Introduction
Whereas risk management as a science is rigorously studied, especially in the fields of security and safety, with specialisations leading to specific role designations, legal risk management has not received special attention by lawyers. As it appears, every lawyer considers him/herself as a legal risk expert, without the requisite training in the specific art/science peculiar to the identification, evaluation, assessment and management of legal risks. Perhaps the reason for this dearth of expertise is the fact that corporate governance executives either lack understanding of, or have not paid the needed attention to legal risks management as a tool for managing reputational and financial loss to their organisations. In addition, legal counsels have not raised adequate notice to the highest decision-makers atop the corporate hierarchy, that their role, as prophets capable of predicting future events, could save businesses from financial and reputational loss which, in some cases, can be huge and devastating to the organisation. According to the Centre for Banking Research, data collected from twenty of the world’s largest banks between January 2008 and December 2018 indicate that those banks paid conduct costs of over GBP 377 million during the data collection period. To illustrate the point further, the reputational loss caused by the Petrobras scandal led to loss of 62 per cent of its market value, and Volkswagen’s cheat device scandal affected its reputation significantly. The case for corporate executives and for lawyers to begin to pay more attention to legal risk management as a specialized area in legal practice is therefore paramount. However, identifying what exactly constitutes legal risk can be confusing.
What is Legal Risk?
The definition of legal risk has evolved significantly over the past two decades. One of such definitions of legal risk is by Whalley and Guzelian, who define it as the risk of financial or reputational loss that can result from lack of awareness or misunderstanding of, ambiguity in, or reckless indifference to, the way law and regulation apply to your business, its relationships, processes, products and services. The risks can manifest in different forms and should be identified, separated and analysed individually for evaluation.
Categories of Legal Risk
Similar to other fields, legal risk is multi-faceted. It is therefore necessary that the various components of legal risk are identified for examination. These are:
• Legislative Regulatory Risk. Legislative regulatory risk arises when an organization, corporate entity or individual fails to adequately implement and comply with the law and regulation.
• Non-contractual Obligations Risk. The non-contractual obligations risk is the risk the business faces, when it fails to meet its duty of care to customers, the environment its stakeholders and the market. This obligation may be likened to the social licence that a business requires to remain in business, failing which it risks losing its legal licence.
• Contractual Risk. The contractual risk refers to those risks that the business is exposed to, by virtue of its current and future contracts. Businesses can manage this risk by ensuring that the terms of the contracts are fair and enforceable, the agreement is commercially viable and that the business uses contracts in the right way at the right time.

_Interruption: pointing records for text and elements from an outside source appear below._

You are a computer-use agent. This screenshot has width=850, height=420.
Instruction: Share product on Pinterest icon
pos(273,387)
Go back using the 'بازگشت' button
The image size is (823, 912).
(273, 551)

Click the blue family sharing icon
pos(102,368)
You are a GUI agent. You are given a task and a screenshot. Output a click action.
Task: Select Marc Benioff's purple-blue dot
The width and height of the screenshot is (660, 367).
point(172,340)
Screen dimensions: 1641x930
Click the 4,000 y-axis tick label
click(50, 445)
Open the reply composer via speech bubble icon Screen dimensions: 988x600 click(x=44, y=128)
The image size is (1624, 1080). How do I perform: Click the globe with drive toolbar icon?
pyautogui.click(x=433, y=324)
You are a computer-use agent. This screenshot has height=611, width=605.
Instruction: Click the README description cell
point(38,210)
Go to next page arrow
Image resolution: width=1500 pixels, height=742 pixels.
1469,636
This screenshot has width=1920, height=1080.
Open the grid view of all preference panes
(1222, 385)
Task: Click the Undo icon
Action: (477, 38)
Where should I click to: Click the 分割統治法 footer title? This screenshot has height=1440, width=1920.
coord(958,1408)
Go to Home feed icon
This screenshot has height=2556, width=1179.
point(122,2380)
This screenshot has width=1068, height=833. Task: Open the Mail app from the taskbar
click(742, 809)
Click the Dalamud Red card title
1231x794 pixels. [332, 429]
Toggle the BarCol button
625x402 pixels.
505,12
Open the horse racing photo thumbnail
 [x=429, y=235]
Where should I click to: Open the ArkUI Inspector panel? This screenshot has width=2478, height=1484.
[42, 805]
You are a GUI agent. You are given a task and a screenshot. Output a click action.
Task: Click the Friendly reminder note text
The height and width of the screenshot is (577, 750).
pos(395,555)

• Dispute Risk. Dispute risk is the actions that the business takes within the bounds of a dispute. Here, the focus is on the operational and strategic decisions that the organisation takes, following awareness that a dispute is a potential outcome of their actions.
• Non-contractual Rights Risk. Non-contractual rights risks derive from intellectual property risks, mainly because the business has either failed to register its own rights or failed to enforce against infringement by others.
Conclusion
The cost of reputational damage and financial loss to businesses can be enormous, when businesses fail to identify and manage legal risks in time. More importantly however is the need for business executives to recognise the importance of managing legal risks, and for lawyers to develop an interest in specializing in this area of practice. Having said that, it is pertinent to avoid treating legal risk management as a discrete category; there is the need to appreciate its overlap with operational risks, in order that its output can feed into executive decision-making with the ultimate objective of reducing risk to as low as reasonably practicable.
In the absence of competent in-house counsel, it is suggested that organisations engage the services of external law firms which have the requisite expertise and experience to conduct legal risk assessments on their behalf. This is the preferred approach, as the recommendations emanating from the risk assessments are likely to be more independent and objective, with the potential to attract the attention and buy-in of executive decision-makers. The objective is not only to engage in reactive legal risk management, but to adopt a culture of proactive, long-term, strategic identification of potential risks which require well-thought-out solutions – solutions that are arrived at through cross-functional engagement within the organization. This cross-functional, interactive approach promotes an organisational culture of legal risk awareness which in turn places individual departments in a position to avoid potential legal risk pitfalls. For external counsels engaged in this enterprise, the need to engage with relevant actors within all the organisation’s departments, understand its strategic interests and culture is paramount.
Whalley M, Guzelian C, The Legal Risk Management Handbook, 2017 p23
Major Selasie Atuwo (Rtd) is a lawyer and has keen interest in Cyberspace Laws and Regulations, ICT Law, Privacy and Data Protection Law, FinTech, Artificial Intelligence and laws relating to National and Private Security.